Get Online Week: OCT 19 – OCT 25
Digital Inclusion during Covid-19
This year has shown us just how much of a difference the internet can make to our lives. But too many people are still being left behind, without the skills or access they need to benefit from being online.
The benefits of being online during lockdown were huge. Video calls helped us to safely see our loved ones. Digital tools meant that millions of people could work from home, and children could keep up with their schoolwork. And for those people for whom even a trip to the supermarket was a significant risk to their health, internet shopping was a lifeline. Unfortunately, that wasn’t the case for everyone. 9 million people in the UK can’t usethe internet or their device without help, and 4.7 million people don’t have any digitalskills at all. These people were left even more isolated than the rest of us.
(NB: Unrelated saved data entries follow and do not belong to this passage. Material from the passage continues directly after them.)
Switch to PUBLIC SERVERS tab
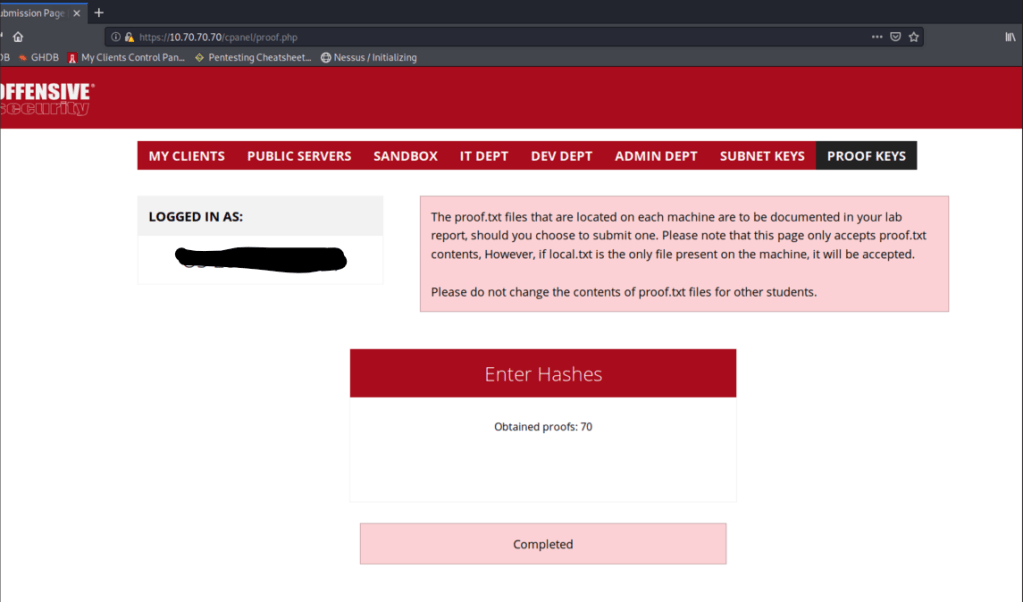The width and height of the screenshot is (1023, 602). 299,156
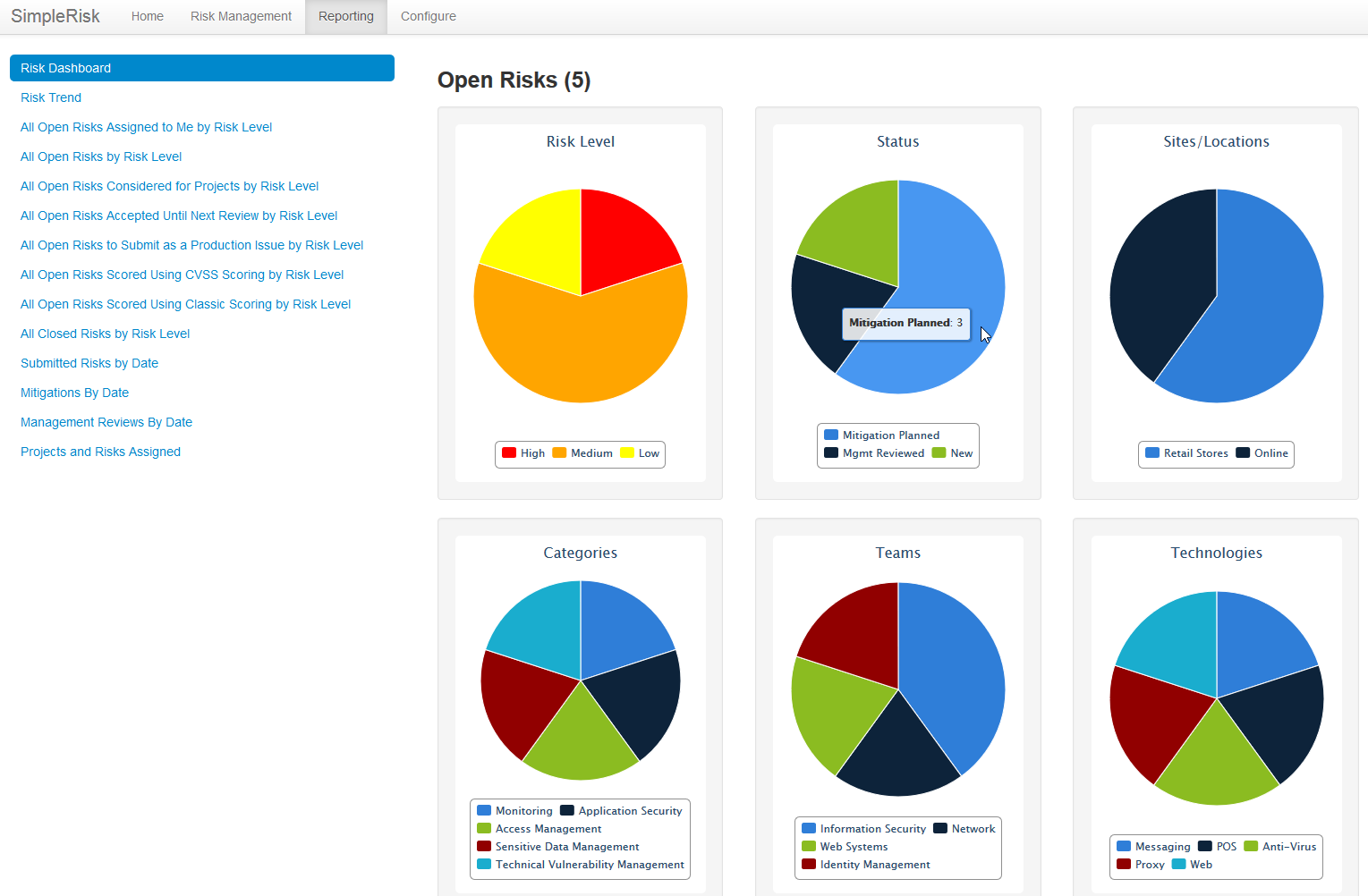Image resolution: width=1368 pixels, height=896 pixels.
Task: Go to the Home tab in navbar
Action: (148, 16)
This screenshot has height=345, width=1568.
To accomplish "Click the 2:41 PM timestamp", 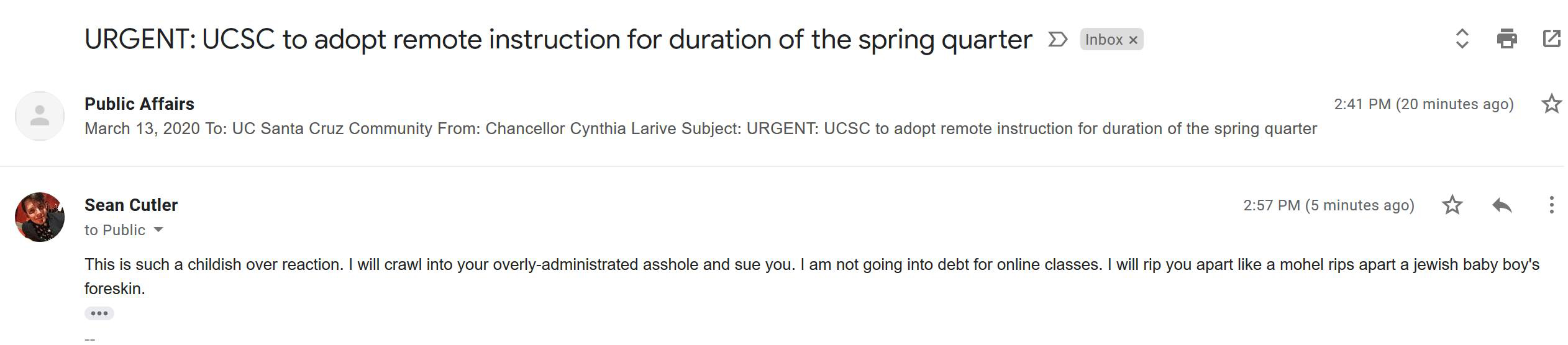I will (x=1423, y=104).
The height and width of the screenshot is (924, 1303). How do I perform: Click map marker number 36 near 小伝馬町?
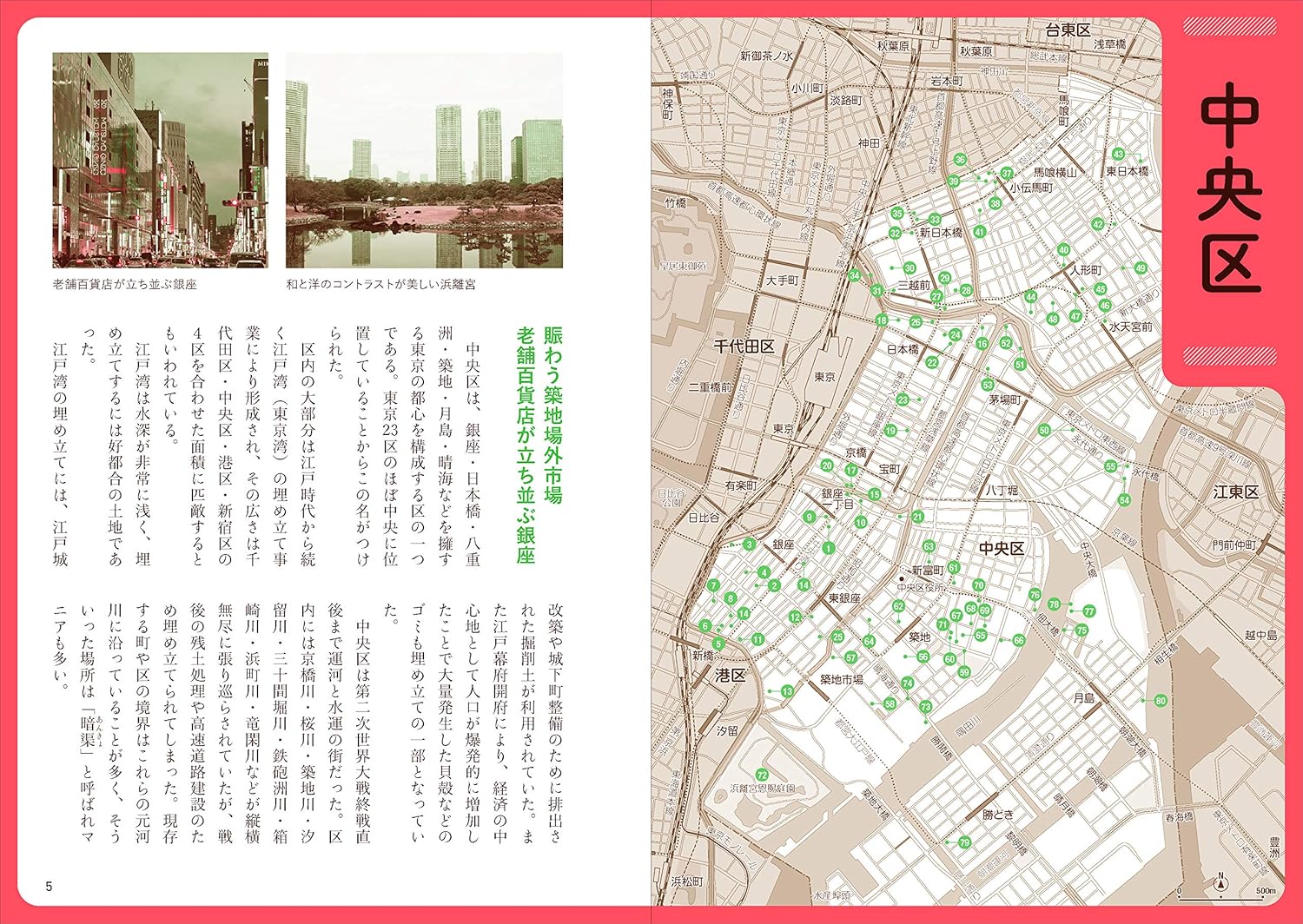[x=960, y=160]
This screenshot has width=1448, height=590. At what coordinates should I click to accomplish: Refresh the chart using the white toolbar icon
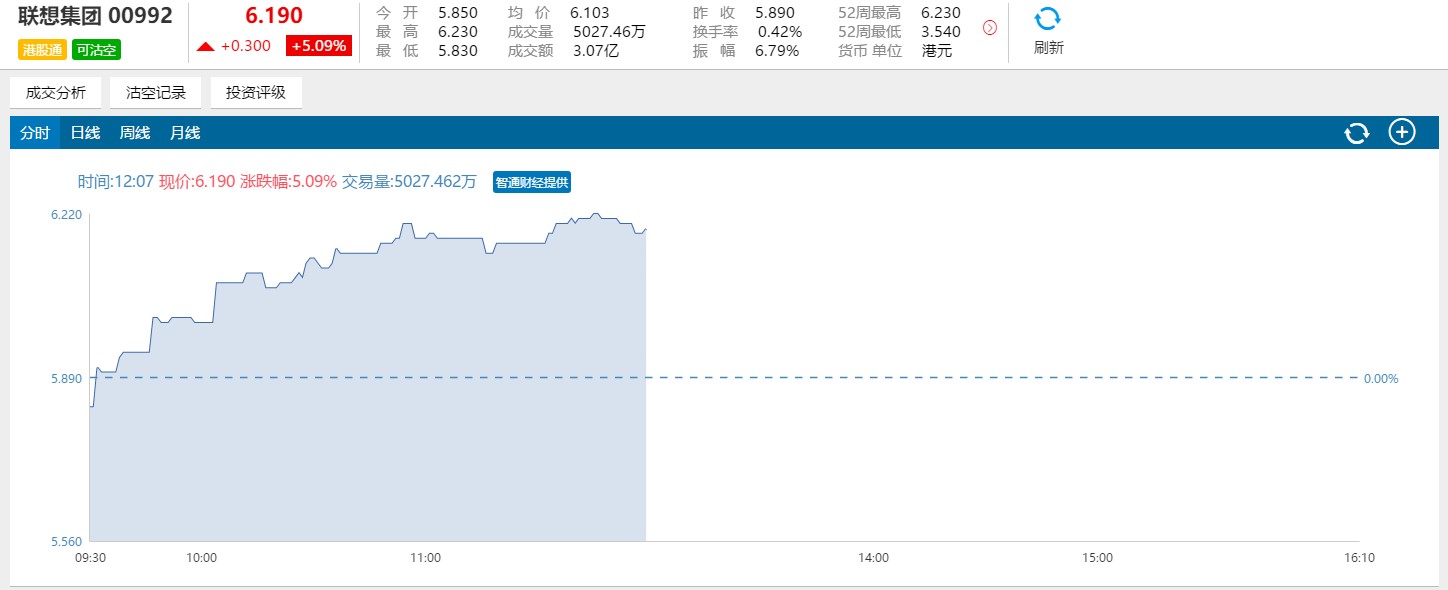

The pandemic proved that the internet is a key utility for everyday life, and knowing how to use it is an essential skill. And it’s something many of us take it for granted.
Every year #GetOnlineWeek highlights and raises awareness of the importance of digital inclusion. These shocking statistic spell out why the campaign is so important, now more than ever.
4.1M people are not online in the UK
11.9M people are estimated to have low digital skills or interest
With our support, our members have been getting to grips with digital tools and getting online. Over the pandemic we visited and supplied digital kit to members who were isolated, offering training to them, their carers and support staff over the phone during lockdown. For example: how to access and use Zoom, login to social media sites or install Whats App Chat so that they could take part and join in with the activities and support we were offering online.
Thanks to funding from Good Things Foundation we now offer tailored weekly Digital Sessions to improve digital skills which is enabling our members to feel more confident in using digital tools. Our members are learning how to connect with each other on Zoom or social media and access the range of services and information the majority of us take for granted. All our sessions at Leep1 include some form of digital learning such as the use of Apps during Art and Design, playing online quizzes, job searches or using search engines to look up recipes ideas during cooking groups.